Ces témoignages ont-ils été ignorés par les responsables du mouvement ? "J'ai identifié dans presque tous les cas la difficulté à être crue lorsque la personne mise en cause est valorisée, voire adulée, pour son engagement", souligne la directrice du cabinet Egaé, Caroline De Haas, citée dans La Croix. Toujours dans le quotidien, Isabelle Chartier-Siben, médecin spécialisée dans le traitement des violences sexuelles dans l'Eglise catholique, abonde : "On retrouve toujours cette erreur parmi les chrétiens : mettre une personne sur un piédestal et ne pas arriver à voir la vérité, être incapable d'un jugement sain quand les révélations de maltraitances surviennent."

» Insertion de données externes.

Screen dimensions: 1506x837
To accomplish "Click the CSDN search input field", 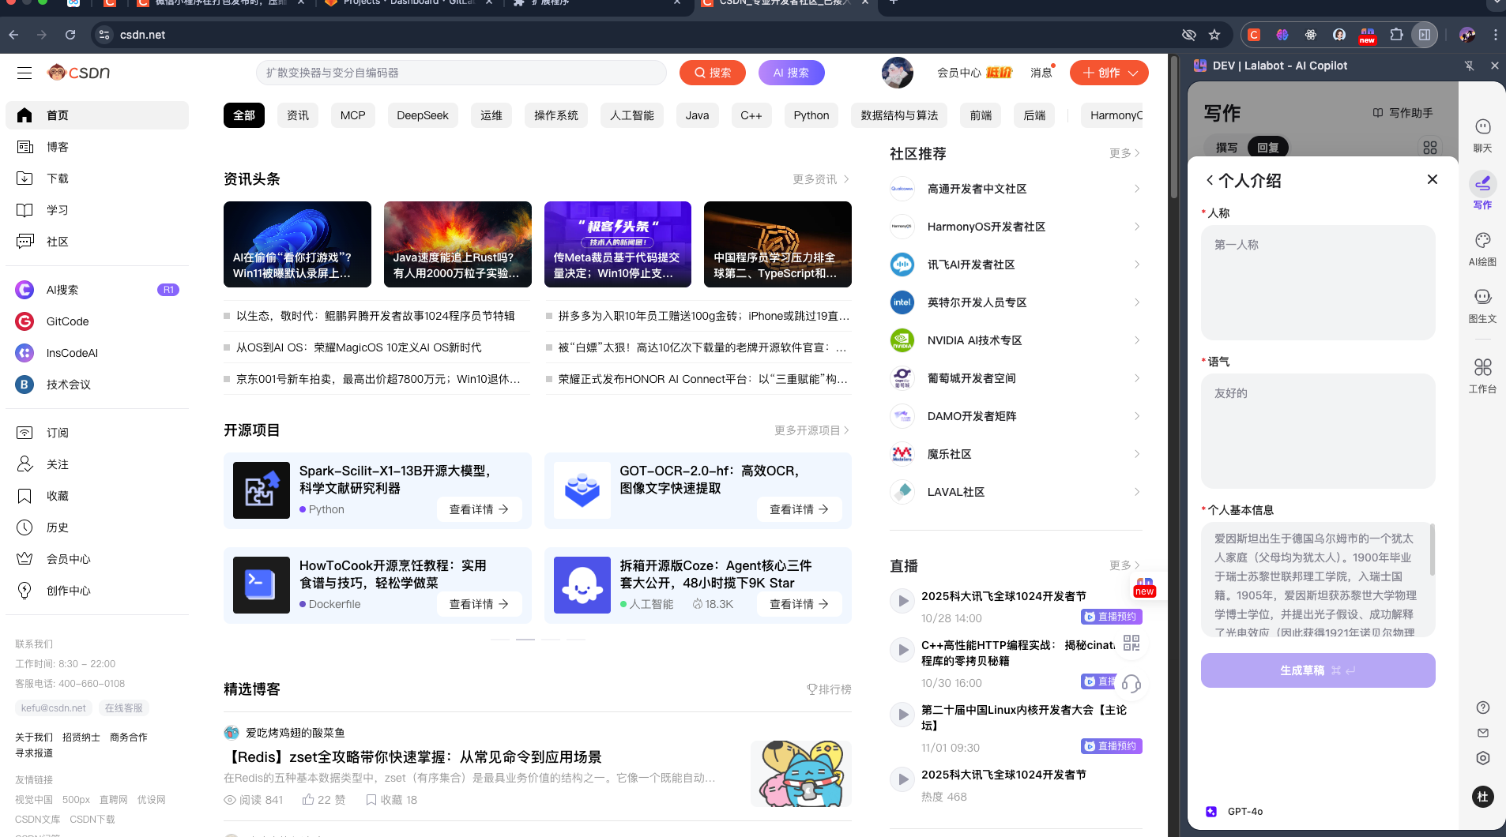I will click(x=461, y=73).

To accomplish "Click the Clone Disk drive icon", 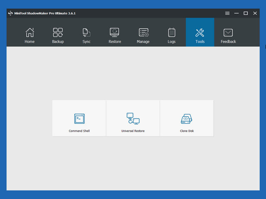I will (187, 119).
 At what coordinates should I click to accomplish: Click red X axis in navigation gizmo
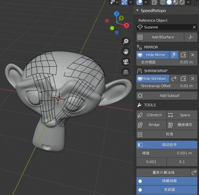tap(127, 25)
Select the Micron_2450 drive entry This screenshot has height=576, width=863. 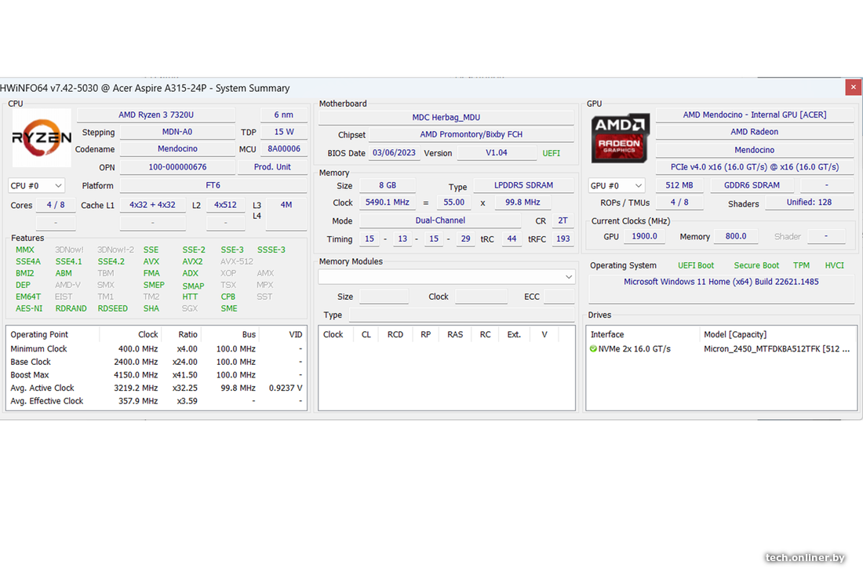[x=775, y=348]
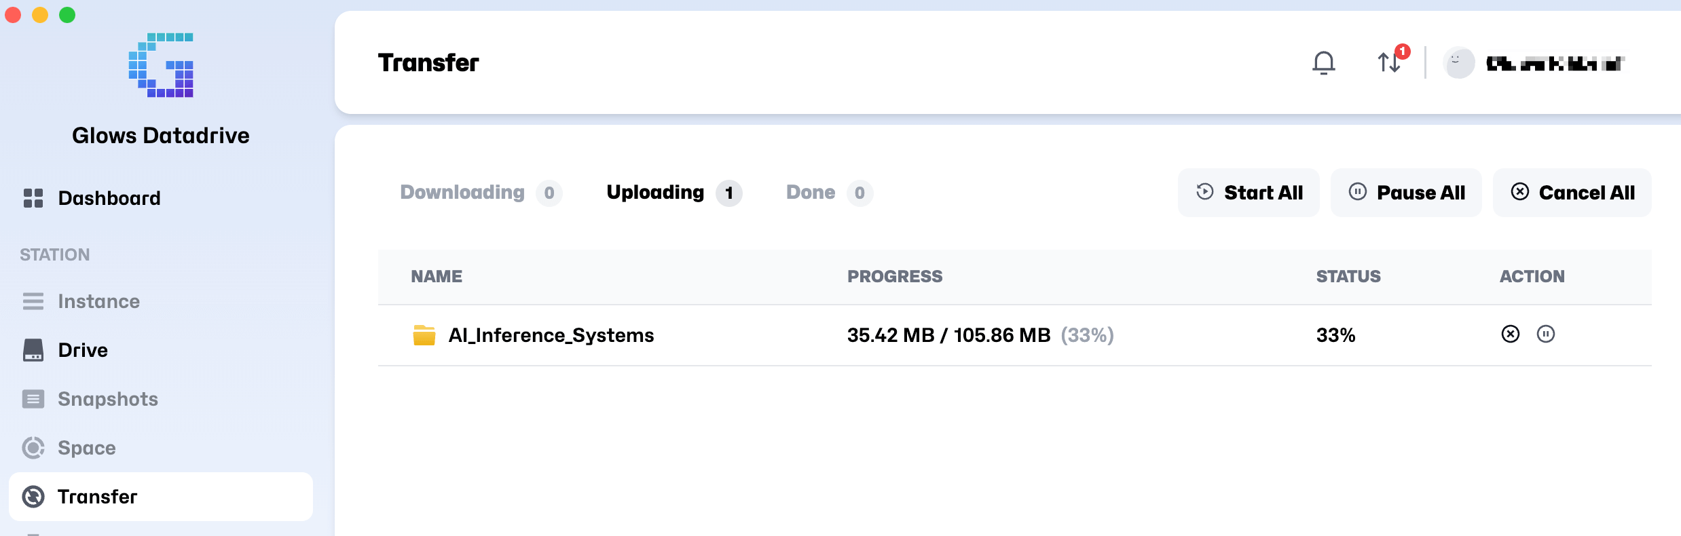The width and height of the screenshot is (1681, 536).
Task: Open Dashboard from the sidebar
Action: tap(109, 198)
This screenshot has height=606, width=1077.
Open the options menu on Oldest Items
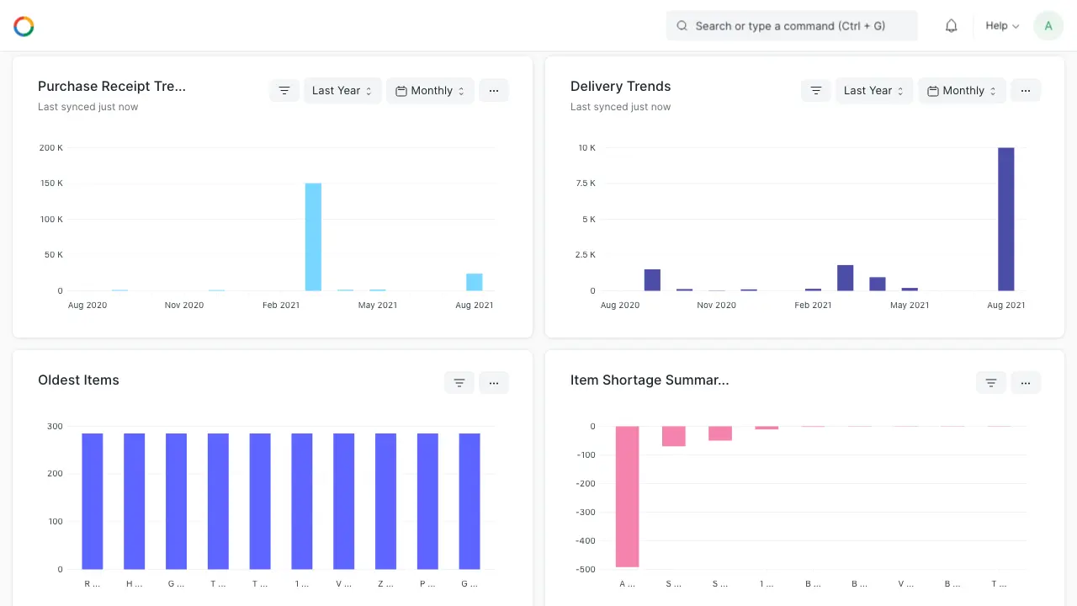click(x=494, y=382)
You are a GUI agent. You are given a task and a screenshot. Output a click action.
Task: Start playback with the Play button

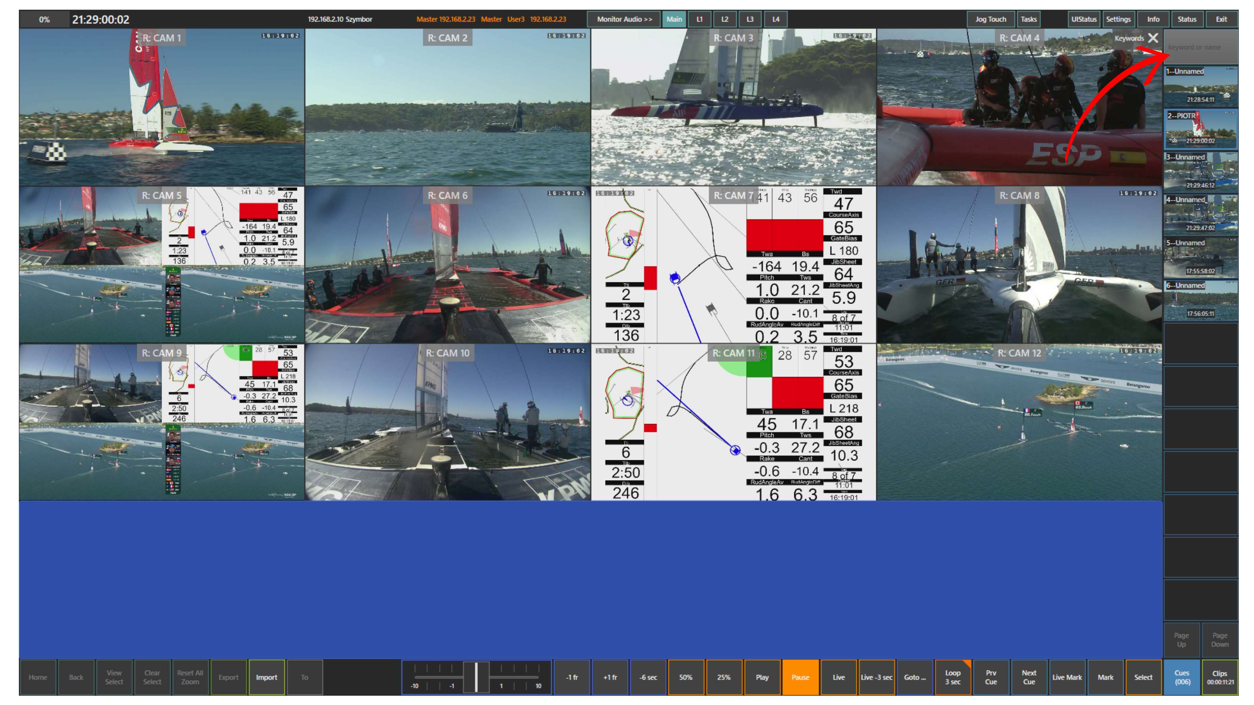point(762,677)
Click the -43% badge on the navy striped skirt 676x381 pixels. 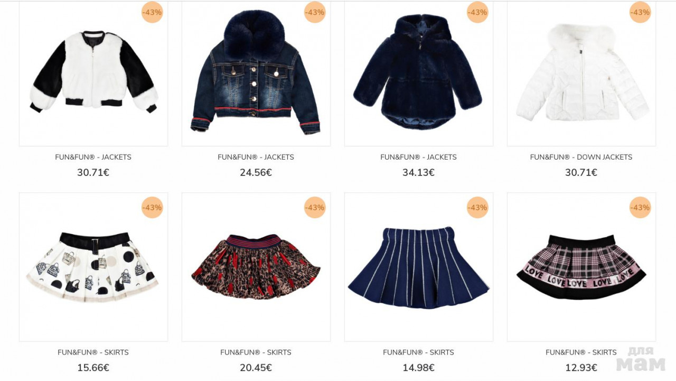477,207
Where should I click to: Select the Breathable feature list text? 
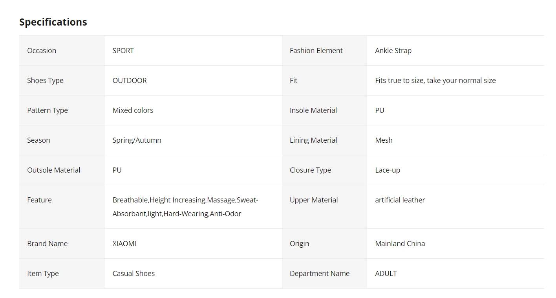185,207
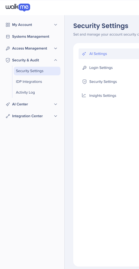Click the Insights Settings chart icon
The width and height of the screenshot is (139, 269).
point(84,95)
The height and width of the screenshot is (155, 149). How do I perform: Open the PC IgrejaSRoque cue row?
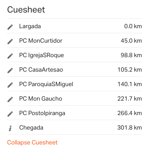[x=74, y=55]
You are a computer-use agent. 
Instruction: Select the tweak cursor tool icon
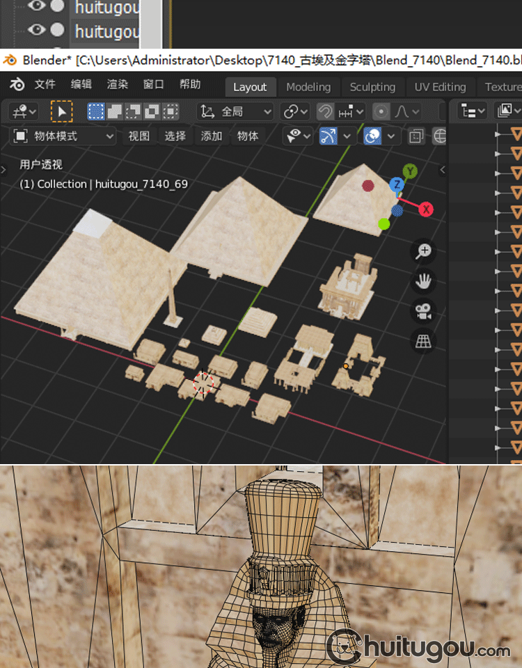[x=62, y=111]
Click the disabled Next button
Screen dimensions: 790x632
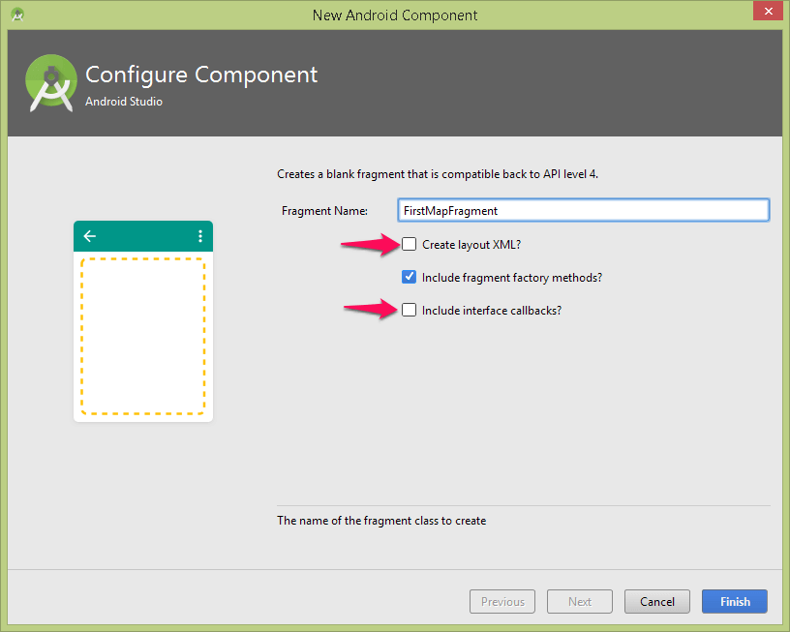(x=579, y=601)
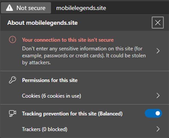
Task: Click the key icon for site permissions
Action: click(12, 80)
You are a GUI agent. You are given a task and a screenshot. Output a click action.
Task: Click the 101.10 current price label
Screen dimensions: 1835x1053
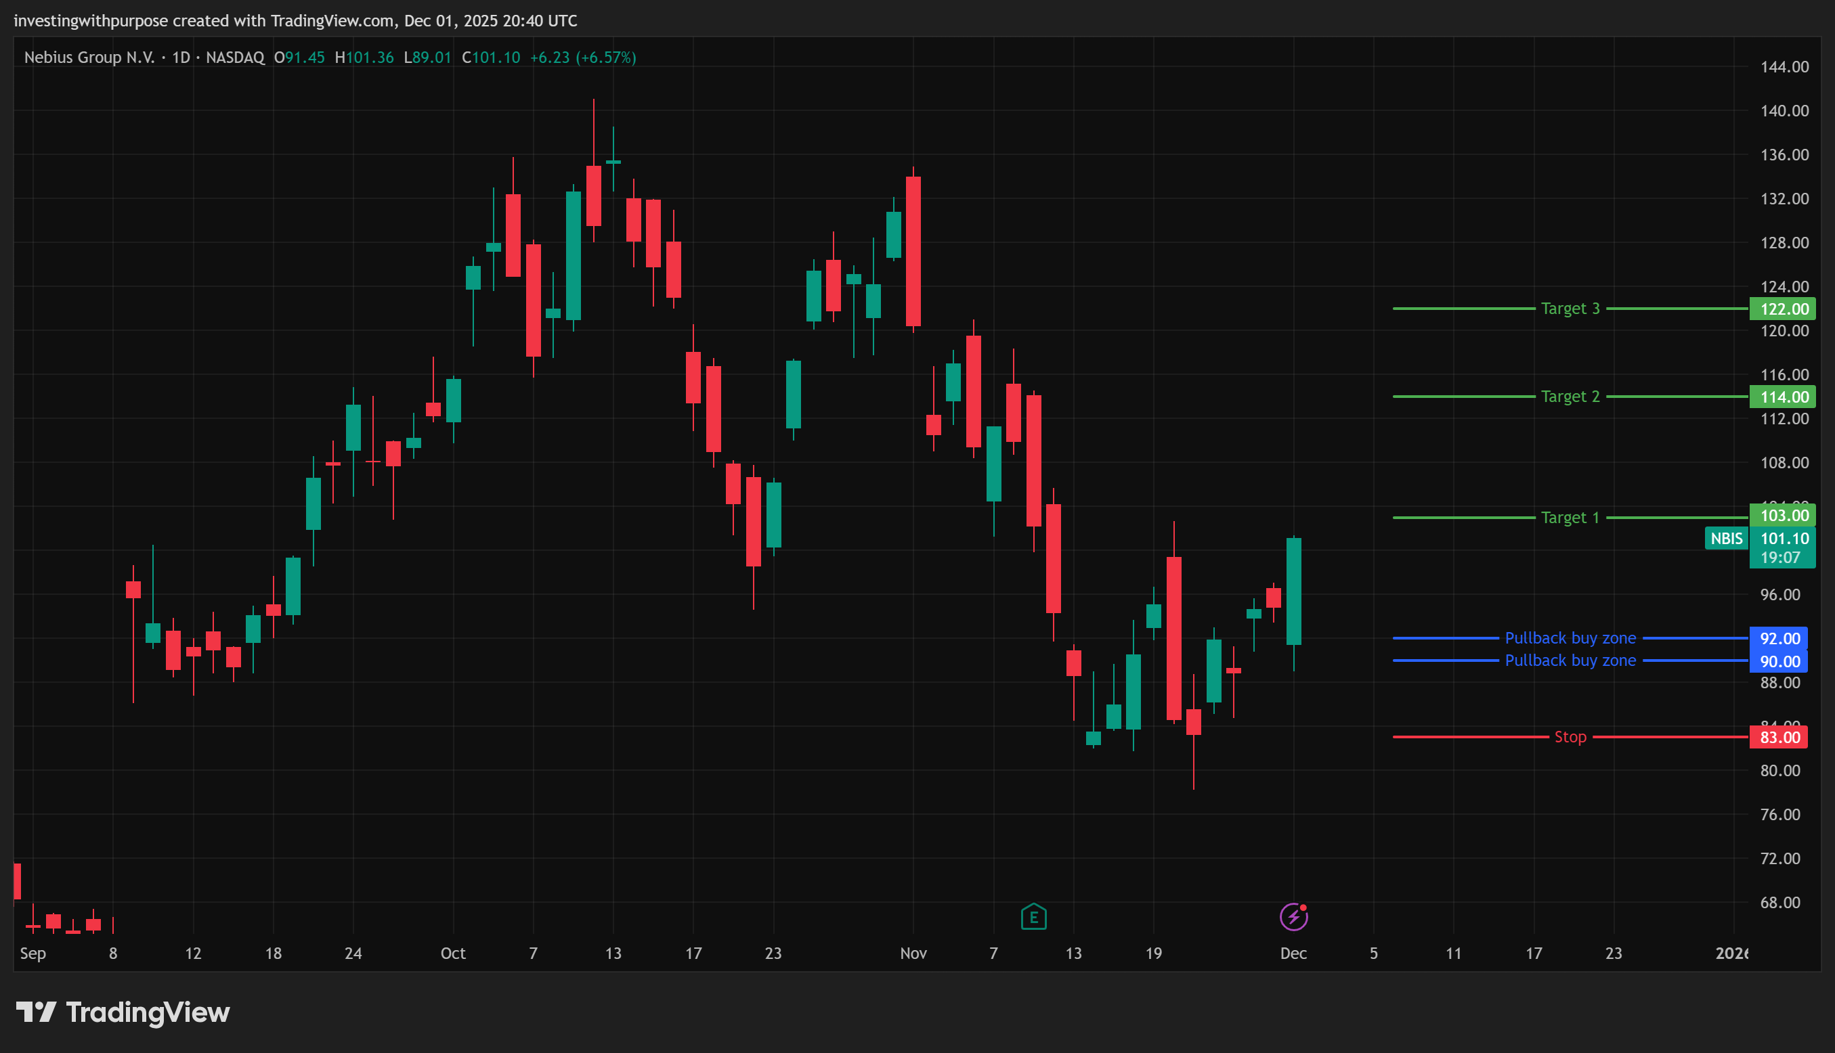(x=1784, y=538)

Quelles suites après ces témoignages ? 

Selon une source interne à Emmaüs citée par l'AFP, aucun signalement à la justice n'a été fait à ce stade. Alors que l'abbé Pierre est mort depuis 2007, et que de possibles victimes ou témoins sont également décédés, "il s'agissait principalement de permettre aux victimes identifiées d'être entendues et de permettre au mouvement Emmaüs de disposer d'informations suffisantes pour décider de la suite à donner", explique Egaé dans son document de synthèse.

Invitant toutefois les personnes qui le souhaitent à témoigner, Emmaüs assure avoir mis en place "un dispositif de recueil de témoignages, strictement confidentiel, s'adressant aux personnes ayant été victimes ou témoins de comportements inacceptables de la part de l'abbé Pierre". Géré par Egaé, il propose une écoute ainsi qu'un accompagnement.

Dans son communiqué, Emmaüs salue "le courage" des personnes dont les témoignages ont permis de "mettre au jour ces réalités." "Nous les croyons (...) ces révélations bouleversent nos structures", affirme le mouvement, pour qui "ces agissements changent profondément le regard" porté sur l'abbé Pierre, "connu avant tout pour son combat contre la pauvreté, la misère et l'exclusion".

"Je suis triste, je suis en colère, je lui en veux d'avoir fait souffrir ces femmes", a affirmé Christophe Robert, délégué général de la Fondation Abbé-Pierre, mercredi soir sur France 2, qui parle d'une "déflagration". "Nous voulons soutenir de toutes nos forces les victimes que nous avons identifiées et celles, peut-être, qui se manifesteront."